Nel 1909 la strada di Conan Doyle e quella del suo maestro tornano a incrociarsi. L’occasione è una complessa vicenda giudiziaria che vede un avvocato americano, Albert Patrick, accusato del delitto di un anziano cliente, condannato dapprima alla sedia elettrica e poi all’ergastolo. Conan Doyle e Bell sono coinvolti nel caso da un altro ex studente di Bell, compagno di studi dello scrittore, e sono entrambi dell’avviso che l’evidenza medica non sia sufficiente a condannare l’imputato (in seguito graziato). 

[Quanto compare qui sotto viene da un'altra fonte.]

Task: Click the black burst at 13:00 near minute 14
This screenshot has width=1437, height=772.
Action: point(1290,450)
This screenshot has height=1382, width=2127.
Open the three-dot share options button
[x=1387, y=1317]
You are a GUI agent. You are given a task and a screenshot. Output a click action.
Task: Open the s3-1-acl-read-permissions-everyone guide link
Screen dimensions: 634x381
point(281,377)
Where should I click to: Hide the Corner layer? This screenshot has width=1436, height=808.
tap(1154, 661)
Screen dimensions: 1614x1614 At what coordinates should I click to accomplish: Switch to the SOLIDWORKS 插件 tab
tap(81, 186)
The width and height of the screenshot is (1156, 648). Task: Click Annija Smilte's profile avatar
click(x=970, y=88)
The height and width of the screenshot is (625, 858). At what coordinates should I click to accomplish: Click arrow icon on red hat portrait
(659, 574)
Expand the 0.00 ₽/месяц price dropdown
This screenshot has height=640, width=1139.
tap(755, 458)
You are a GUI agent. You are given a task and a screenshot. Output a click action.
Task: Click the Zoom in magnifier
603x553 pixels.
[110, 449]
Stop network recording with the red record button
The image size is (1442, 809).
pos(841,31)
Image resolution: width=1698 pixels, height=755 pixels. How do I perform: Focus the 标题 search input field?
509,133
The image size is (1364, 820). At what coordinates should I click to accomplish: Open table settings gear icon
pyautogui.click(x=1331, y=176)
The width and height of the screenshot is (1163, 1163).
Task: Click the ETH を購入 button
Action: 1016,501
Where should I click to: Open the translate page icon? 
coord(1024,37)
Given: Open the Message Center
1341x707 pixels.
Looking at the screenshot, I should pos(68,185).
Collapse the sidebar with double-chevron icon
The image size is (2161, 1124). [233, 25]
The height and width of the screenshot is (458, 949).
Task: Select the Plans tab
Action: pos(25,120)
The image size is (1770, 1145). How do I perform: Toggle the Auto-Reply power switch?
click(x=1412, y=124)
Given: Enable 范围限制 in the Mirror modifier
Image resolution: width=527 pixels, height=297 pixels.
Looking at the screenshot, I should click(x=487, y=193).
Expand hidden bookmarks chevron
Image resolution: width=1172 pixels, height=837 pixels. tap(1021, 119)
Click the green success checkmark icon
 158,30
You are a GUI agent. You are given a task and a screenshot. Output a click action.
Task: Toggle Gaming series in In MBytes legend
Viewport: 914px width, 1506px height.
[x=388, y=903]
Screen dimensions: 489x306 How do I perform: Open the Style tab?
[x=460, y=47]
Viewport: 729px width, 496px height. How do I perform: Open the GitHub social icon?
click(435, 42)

Joseph Bell muore il 4 ottobre 1911. I principali quotidiani, tra cui il New York Times, gli dedicano necrologi che fin dal titolo ne rievocano l’associazione con il detective di Conan Doyle (“Detective of Surgery”; “Sherlock Holmes, The Original, Dead”). Sulla facciata della casa in cui Bell abitava a Edimburgo, attualmente sede del Consolato Giapponese, c’è oggi una targa commemorativa. “Joseph Bell, pioniere della scienza forense, chirurgo, professore di Arthur Conan Doyle e ispirazione per Sherlock Holmes, ha vissuto qui”. A mettere la targa non è stata la città di Edimburgo, né la Facoltà di Medicina dell’Università, ma lo Sherlock Holmes Club del Giappone. 
Il suo alter ego di carta saluta definitivamente i lettori nel 1927, con un’ultima battuta che può valere come perfetto congedo per entrambi. “Può archiviare il caso tra i nostri incartamenti, Watson. Un giorno la vera storia potrà essere raccontata”.